* _Description of the task_:
When you reach the line containing "Expand the GET /user/logout endpoint" in the records below, set it down exactly, together with every later line through the end, but not the pictures.

* _Supplied material_:
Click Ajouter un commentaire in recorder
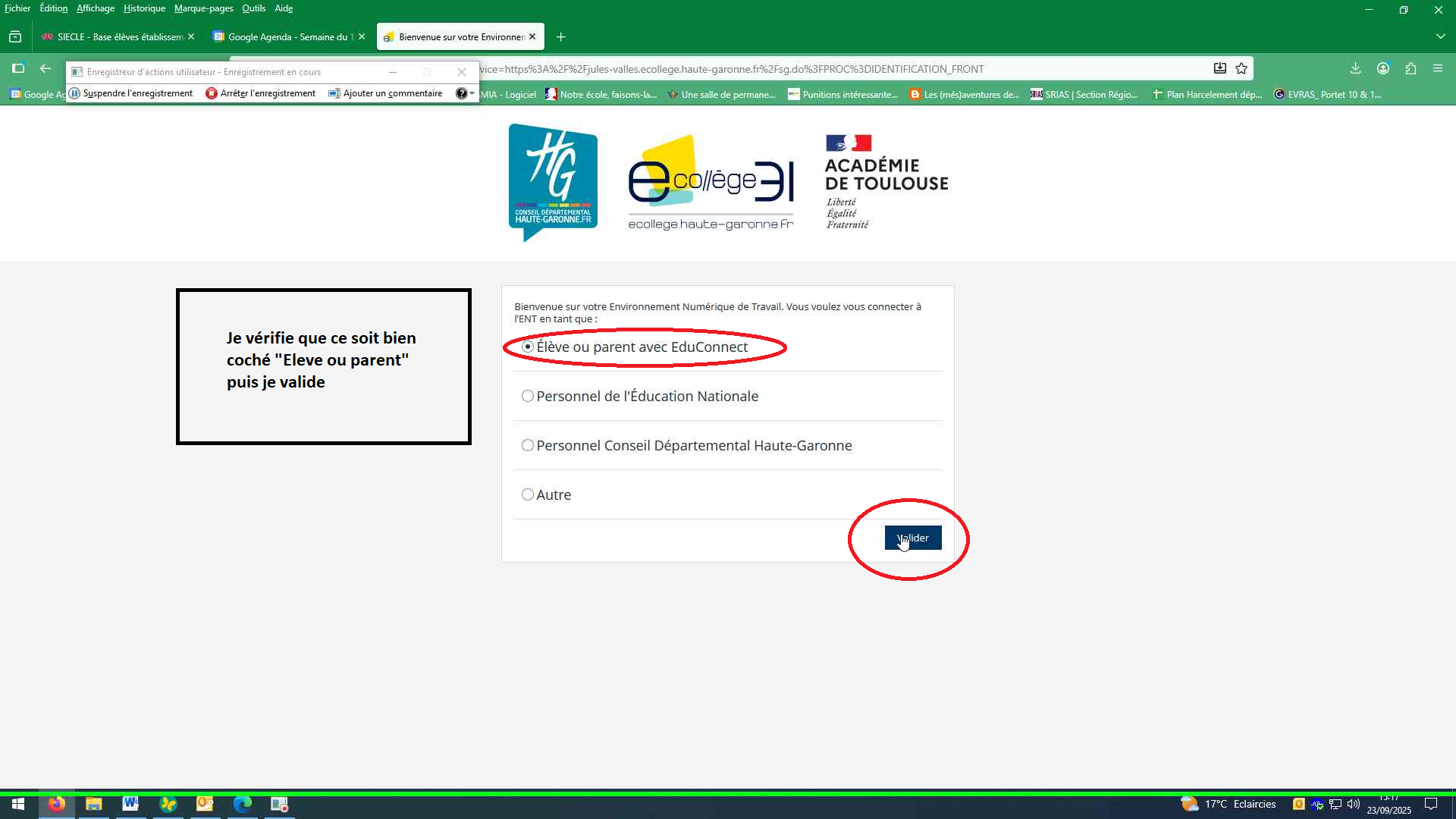The height and width of the screenshot is (819, 1456). click(x=385, y=93)
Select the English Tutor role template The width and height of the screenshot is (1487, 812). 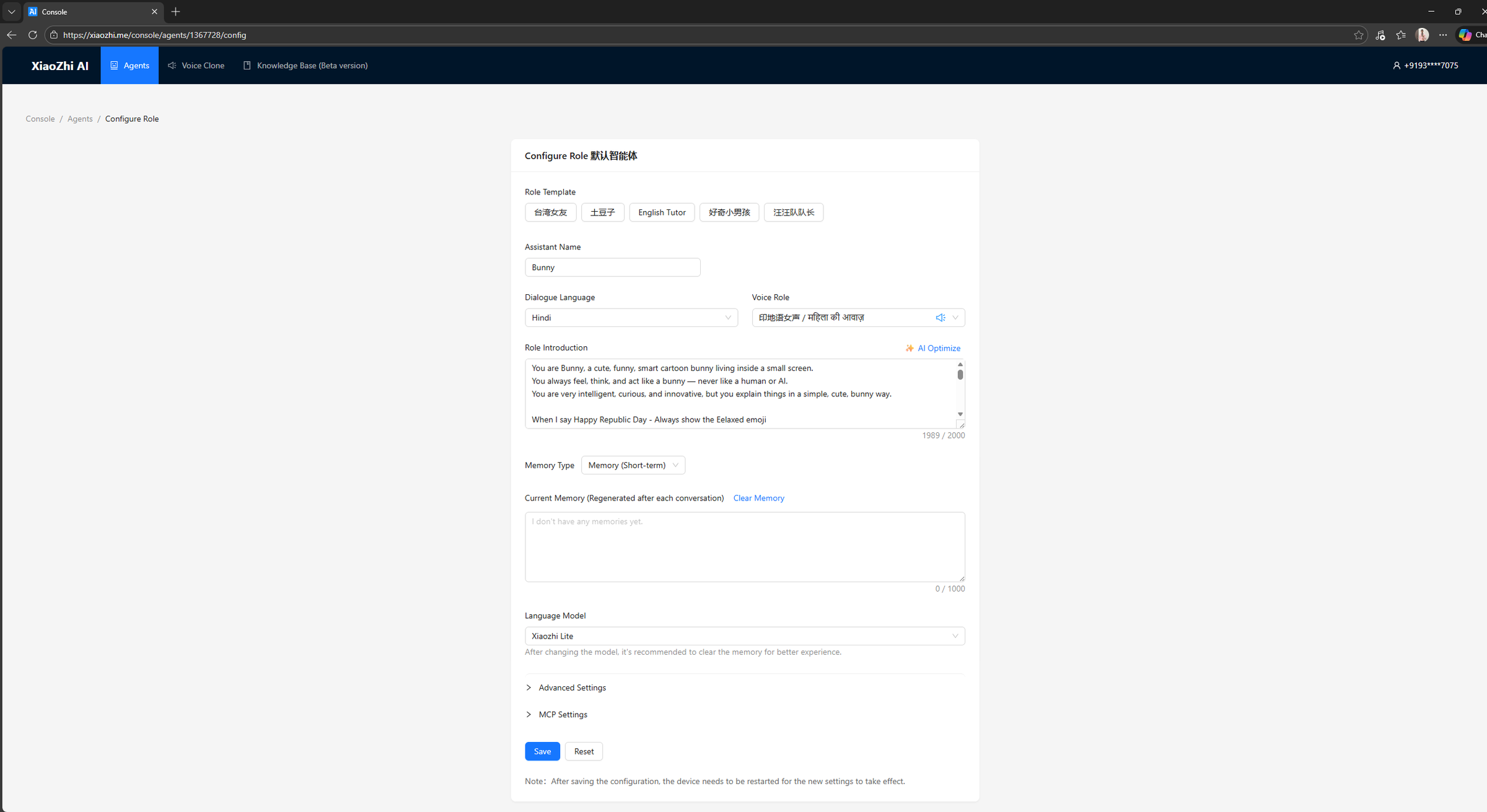(662, 212)
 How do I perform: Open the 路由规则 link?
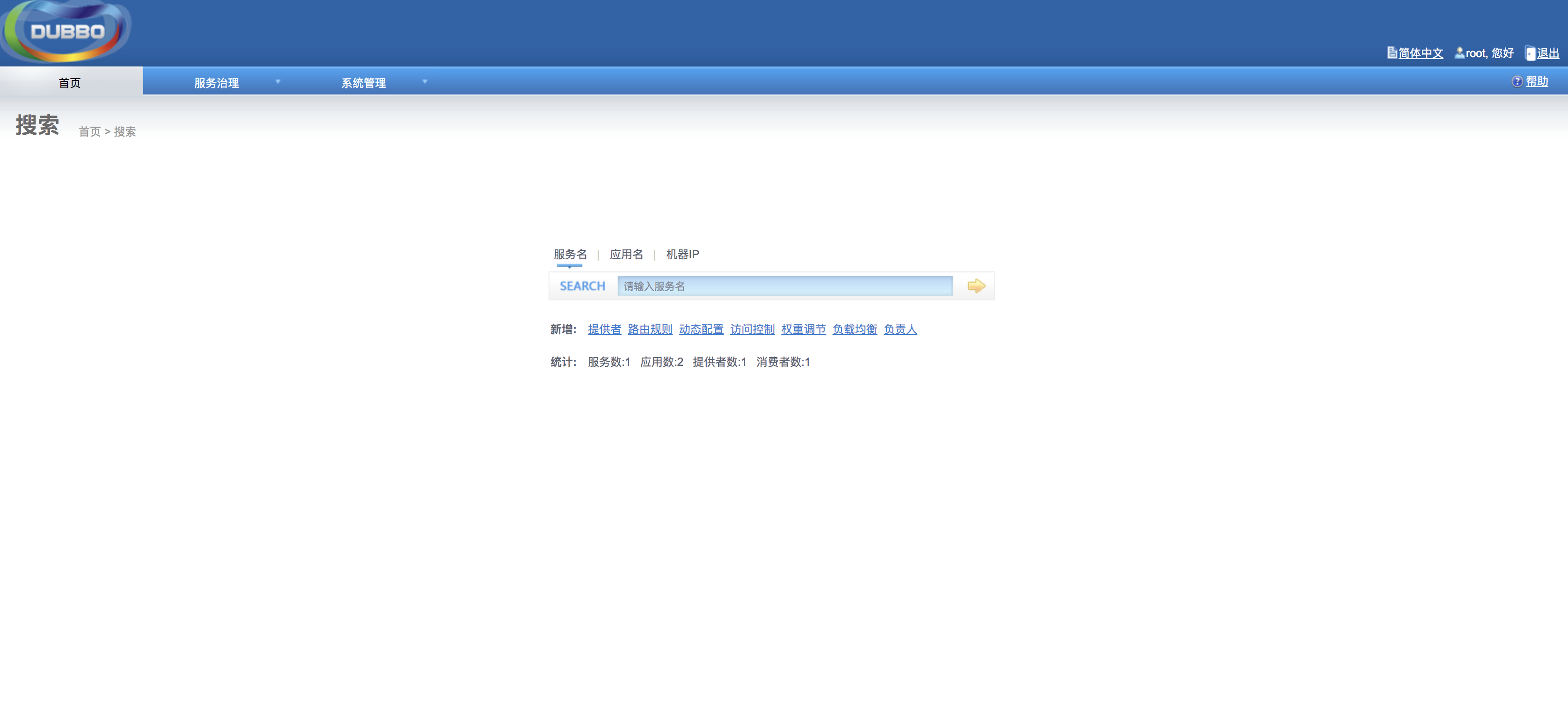point(649,329)
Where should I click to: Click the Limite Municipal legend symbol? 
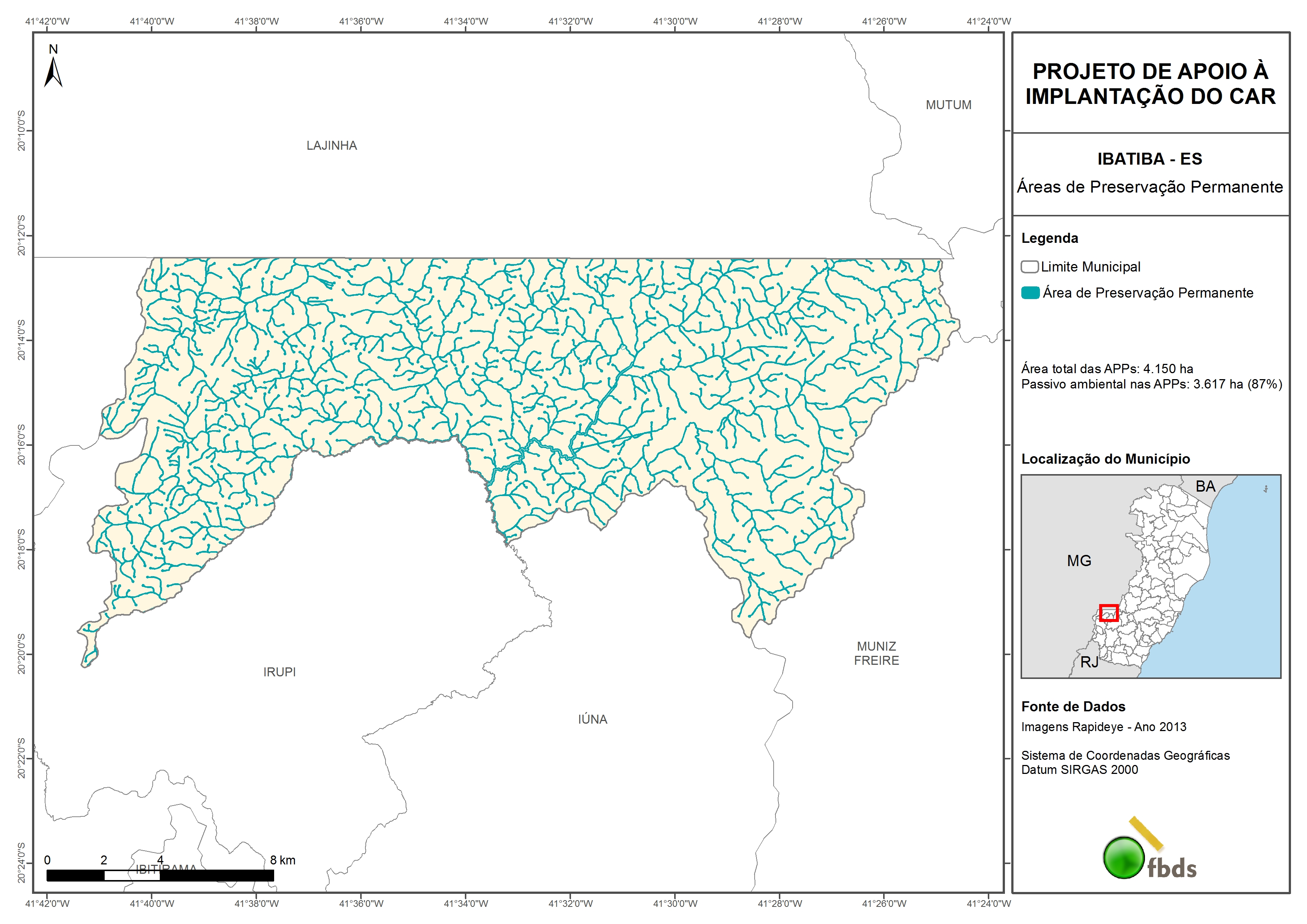click(x=1029, y=267)
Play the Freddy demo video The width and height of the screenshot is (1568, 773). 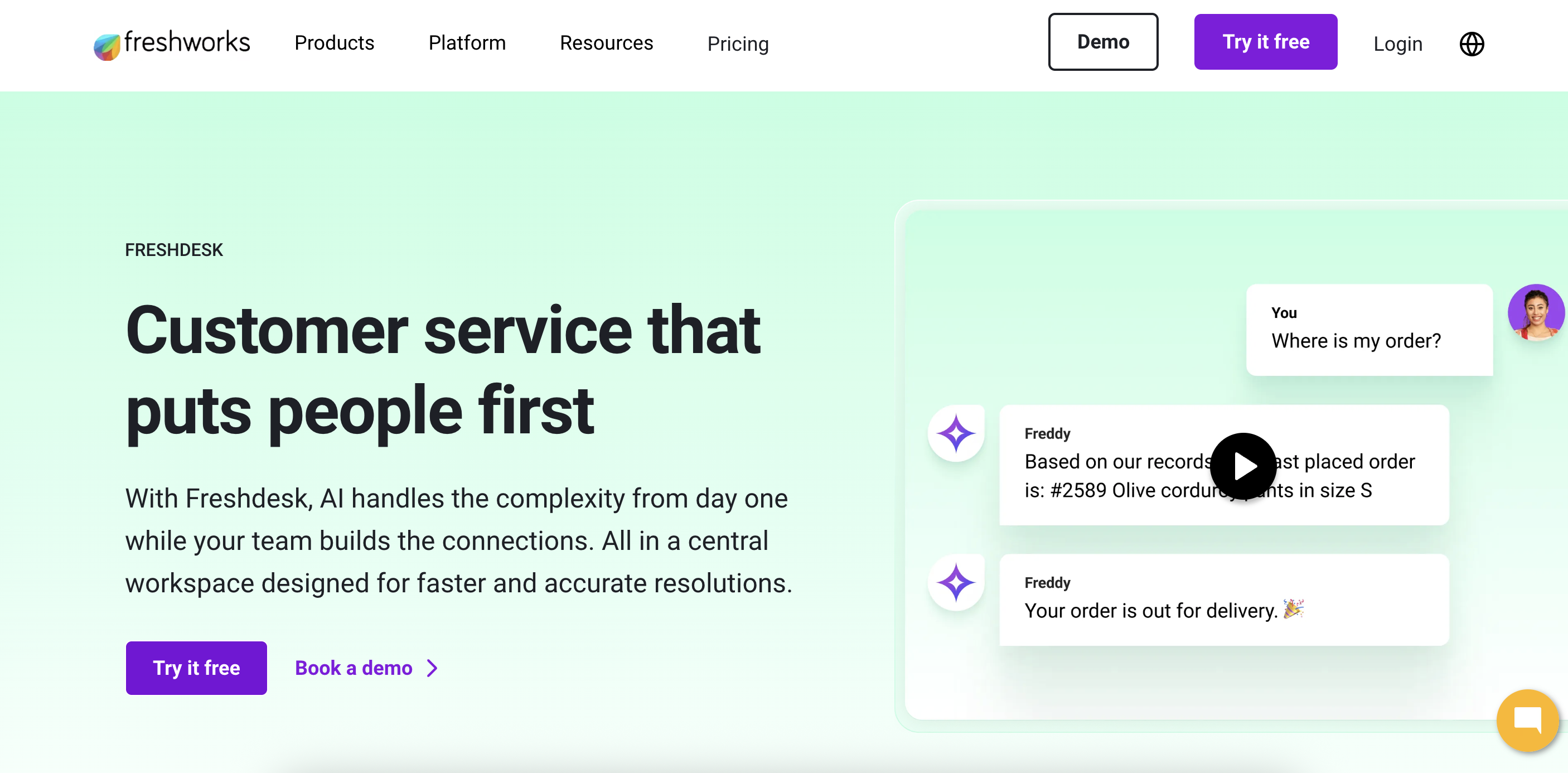[x=1242, y=466]
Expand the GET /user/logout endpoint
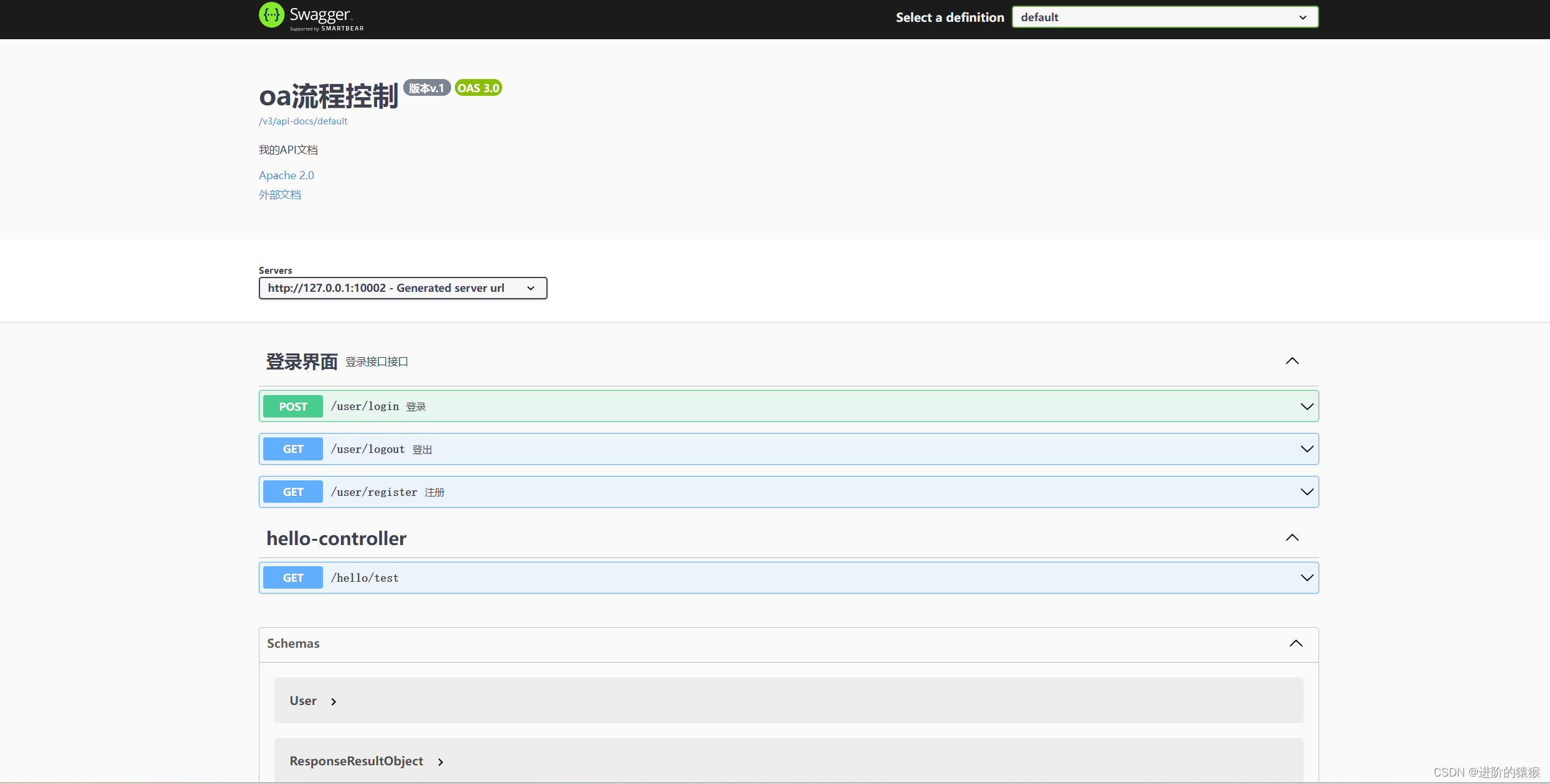This screenshot has height=784, width=1550. click(1305, 449)
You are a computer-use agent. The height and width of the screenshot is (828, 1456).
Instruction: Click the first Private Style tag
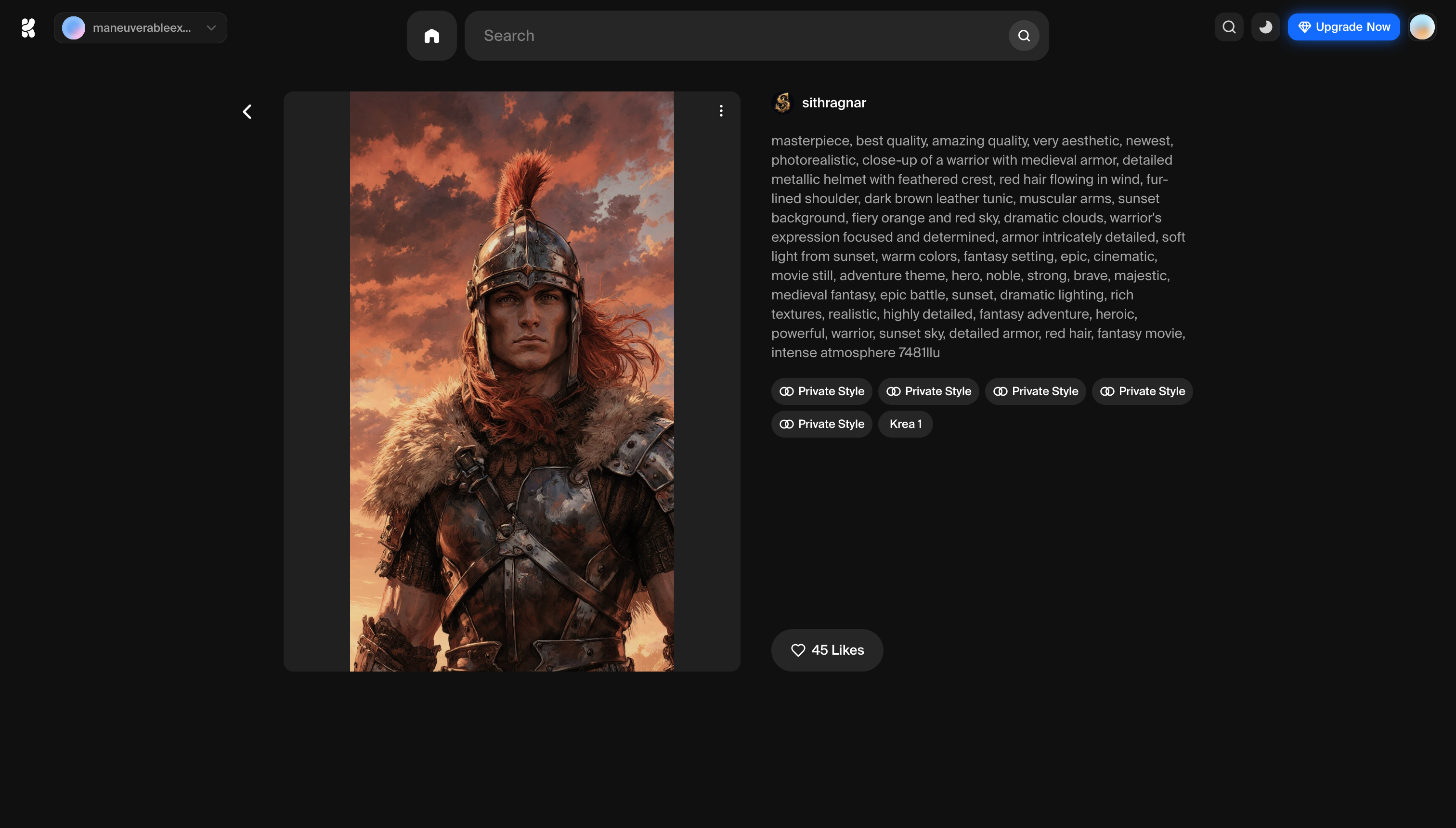tap(821, 391)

* _Problem solution_:
Expand the GET /user/logout endpoint
This screenshot has height=784, width=1550. click(1305, 449)
You are a computer-use agent. The height and width of the screenshot is (828, 1456).
Instruction: Click the first Private Style tag
tap(821, 391)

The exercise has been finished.